Show every line from the entries that follow which holds the word "Management".
Material supplied Start Marker
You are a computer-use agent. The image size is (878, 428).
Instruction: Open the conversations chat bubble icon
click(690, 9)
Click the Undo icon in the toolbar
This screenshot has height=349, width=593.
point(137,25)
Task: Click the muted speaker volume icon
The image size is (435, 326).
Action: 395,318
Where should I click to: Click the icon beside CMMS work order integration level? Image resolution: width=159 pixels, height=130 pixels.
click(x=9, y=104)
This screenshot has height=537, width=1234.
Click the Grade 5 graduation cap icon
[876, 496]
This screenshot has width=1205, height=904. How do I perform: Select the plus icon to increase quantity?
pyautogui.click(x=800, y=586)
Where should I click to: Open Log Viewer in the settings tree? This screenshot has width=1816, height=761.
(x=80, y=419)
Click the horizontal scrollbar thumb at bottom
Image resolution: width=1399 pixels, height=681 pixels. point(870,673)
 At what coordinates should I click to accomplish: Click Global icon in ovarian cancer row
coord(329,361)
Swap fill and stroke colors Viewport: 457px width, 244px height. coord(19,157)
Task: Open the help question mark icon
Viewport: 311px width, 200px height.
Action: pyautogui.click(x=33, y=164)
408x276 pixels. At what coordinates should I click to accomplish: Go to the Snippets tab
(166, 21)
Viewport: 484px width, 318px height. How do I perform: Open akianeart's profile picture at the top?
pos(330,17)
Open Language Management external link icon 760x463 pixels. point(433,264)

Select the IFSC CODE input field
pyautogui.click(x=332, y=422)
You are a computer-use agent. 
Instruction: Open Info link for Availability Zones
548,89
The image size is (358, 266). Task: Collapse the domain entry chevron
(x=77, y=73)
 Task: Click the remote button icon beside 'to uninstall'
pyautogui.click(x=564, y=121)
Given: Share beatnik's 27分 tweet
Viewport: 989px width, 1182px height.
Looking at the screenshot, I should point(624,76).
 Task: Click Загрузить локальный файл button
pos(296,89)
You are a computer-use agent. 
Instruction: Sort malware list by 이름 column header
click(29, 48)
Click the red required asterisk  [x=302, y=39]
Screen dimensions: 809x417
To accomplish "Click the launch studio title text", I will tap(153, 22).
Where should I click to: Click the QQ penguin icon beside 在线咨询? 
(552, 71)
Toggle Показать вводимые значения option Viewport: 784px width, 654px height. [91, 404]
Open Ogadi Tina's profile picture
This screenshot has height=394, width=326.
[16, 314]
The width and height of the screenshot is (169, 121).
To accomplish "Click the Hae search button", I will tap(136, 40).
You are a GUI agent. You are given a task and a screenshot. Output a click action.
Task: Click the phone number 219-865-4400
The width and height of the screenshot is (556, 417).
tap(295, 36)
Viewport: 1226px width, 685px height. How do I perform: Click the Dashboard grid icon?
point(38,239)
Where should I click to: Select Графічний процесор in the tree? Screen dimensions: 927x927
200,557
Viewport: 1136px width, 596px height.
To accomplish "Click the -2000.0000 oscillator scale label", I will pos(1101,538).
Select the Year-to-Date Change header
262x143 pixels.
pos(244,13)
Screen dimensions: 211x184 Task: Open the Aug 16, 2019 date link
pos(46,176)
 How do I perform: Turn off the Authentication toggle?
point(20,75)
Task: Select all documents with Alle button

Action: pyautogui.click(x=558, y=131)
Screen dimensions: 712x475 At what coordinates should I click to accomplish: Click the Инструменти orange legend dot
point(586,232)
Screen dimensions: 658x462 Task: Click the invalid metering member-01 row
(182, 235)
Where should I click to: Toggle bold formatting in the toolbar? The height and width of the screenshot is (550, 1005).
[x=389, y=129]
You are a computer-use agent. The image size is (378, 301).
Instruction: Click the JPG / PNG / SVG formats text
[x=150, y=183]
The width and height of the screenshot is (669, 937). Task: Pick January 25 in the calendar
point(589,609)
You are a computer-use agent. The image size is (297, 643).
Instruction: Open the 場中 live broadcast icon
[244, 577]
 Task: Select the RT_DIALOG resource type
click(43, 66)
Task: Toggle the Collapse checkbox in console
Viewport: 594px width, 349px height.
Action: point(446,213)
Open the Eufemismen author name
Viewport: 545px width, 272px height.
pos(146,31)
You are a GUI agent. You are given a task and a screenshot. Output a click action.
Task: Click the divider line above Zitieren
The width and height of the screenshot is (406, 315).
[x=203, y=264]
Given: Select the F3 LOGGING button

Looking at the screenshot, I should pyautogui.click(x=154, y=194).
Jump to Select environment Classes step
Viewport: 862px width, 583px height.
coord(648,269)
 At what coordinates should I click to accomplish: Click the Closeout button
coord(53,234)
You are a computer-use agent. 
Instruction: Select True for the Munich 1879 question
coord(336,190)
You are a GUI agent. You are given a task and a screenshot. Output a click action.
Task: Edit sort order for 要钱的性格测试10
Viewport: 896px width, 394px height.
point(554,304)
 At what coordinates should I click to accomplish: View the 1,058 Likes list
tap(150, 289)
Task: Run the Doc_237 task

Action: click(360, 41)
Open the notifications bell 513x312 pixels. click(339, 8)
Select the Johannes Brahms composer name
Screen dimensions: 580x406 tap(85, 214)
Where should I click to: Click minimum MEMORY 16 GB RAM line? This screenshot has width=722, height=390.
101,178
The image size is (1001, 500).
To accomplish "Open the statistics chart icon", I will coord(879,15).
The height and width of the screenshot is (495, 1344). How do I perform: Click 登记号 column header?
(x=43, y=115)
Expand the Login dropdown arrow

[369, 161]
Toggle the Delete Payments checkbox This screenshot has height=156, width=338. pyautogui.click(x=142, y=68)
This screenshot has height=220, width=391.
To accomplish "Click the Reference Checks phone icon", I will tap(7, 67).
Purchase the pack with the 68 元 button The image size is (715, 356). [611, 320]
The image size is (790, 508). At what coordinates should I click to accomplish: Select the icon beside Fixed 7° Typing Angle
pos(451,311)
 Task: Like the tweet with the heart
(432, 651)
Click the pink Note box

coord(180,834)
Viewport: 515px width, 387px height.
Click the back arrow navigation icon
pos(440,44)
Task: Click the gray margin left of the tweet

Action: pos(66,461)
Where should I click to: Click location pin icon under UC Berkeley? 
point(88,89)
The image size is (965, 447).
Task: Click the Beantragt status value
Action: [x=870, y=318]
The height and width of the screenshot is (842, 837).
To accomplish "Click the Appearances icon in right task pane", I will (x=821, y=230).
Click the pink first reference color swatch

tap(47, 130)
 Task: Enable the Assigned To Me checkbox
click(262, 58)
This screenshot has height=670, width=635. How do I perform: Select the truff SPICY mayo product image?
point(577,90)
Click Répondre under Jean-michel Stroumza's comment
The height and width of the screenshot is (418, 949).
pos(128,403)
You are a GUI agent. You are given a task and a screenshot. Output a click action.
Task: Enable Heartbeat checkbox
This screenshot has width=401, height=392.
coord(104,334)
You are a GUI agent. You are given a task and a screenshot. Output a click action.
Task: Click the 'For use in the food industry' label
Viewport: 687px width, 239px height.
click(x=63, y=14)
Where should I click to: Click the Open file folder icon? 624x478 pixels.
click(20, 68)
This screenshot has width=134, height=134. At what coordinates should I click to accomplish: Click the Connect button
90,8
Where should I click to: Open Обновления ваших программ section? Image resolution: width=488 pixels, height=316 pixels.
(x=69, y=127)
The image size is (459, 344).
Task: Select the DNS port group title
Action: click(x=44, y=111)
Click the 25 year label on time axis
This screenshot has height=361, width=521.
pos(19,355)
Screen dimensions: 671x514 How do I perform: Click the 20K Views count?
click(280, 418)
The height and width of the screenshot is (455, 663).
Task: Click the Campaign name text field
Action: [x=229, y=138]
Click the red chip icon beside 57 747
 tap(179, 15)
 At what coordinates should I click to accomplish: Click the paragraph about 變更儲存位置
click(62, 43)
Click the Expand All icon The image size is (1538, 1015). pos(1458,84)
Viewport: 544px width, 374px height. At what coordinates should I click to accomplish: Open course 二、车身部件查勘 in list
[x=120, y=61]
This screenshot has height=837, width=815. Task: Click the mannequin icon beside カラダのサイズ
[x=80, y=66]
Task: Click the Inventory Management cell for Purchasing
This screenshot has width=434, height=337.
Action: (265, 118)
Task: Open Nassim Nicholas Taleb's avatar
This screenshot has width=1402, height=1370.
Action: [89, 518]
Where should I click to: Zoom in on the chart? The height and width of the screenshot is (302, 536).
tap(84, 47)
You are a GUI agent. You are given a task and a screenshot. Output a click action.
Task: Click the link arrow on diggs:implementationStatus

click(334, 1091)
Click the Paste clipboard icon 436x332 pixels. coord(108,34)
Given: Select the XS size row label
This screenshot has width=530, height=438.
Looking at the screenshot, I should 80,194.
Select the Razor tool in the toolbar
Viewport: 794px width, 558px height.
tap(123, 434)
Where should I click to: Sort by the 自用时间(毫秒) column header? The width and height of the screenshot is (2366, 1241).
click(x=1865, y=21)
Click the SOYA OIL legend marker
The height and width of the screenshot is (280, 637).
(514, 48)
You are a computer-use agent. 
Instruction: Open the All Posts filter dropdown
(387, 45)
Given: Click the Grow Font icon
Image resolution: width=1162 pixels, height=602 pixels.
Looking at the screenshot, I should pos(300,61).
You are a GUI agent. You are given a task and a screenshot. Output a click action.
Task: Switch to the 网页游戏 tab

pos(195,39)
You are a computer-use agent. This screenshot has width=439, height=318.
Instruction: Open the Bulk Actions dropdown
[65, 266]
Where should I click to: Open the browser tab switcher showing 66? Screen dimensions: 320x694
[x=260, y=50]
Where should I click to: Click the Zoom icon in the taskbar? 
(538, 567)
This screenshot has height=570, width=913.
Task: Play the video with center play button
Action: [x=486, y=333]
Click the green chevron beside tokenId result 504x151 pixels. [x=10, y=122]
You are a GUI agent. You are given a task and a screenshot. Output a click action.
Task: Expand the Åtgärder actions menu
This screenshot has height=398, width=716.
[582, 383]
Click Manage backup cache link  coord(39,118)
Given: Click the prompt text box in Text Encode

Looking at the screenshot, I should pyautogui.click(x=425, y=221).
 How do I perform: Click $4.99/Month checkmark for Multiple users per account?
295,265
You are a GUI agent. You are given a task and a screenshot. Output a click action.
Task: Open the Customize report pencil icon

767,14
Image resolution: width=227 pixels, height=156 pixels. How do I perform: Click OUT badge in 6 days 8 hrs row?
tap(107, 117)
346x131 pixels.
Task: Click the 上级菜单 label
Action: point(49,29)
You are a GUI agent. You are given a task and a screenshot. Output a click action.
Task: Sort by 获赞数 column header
Material supplied End Marker
■ **Answer section**:
Open Language Management external link icon 760x463 pixels. point(433,264)
Task: Click the Inventory Management cell for Purchasing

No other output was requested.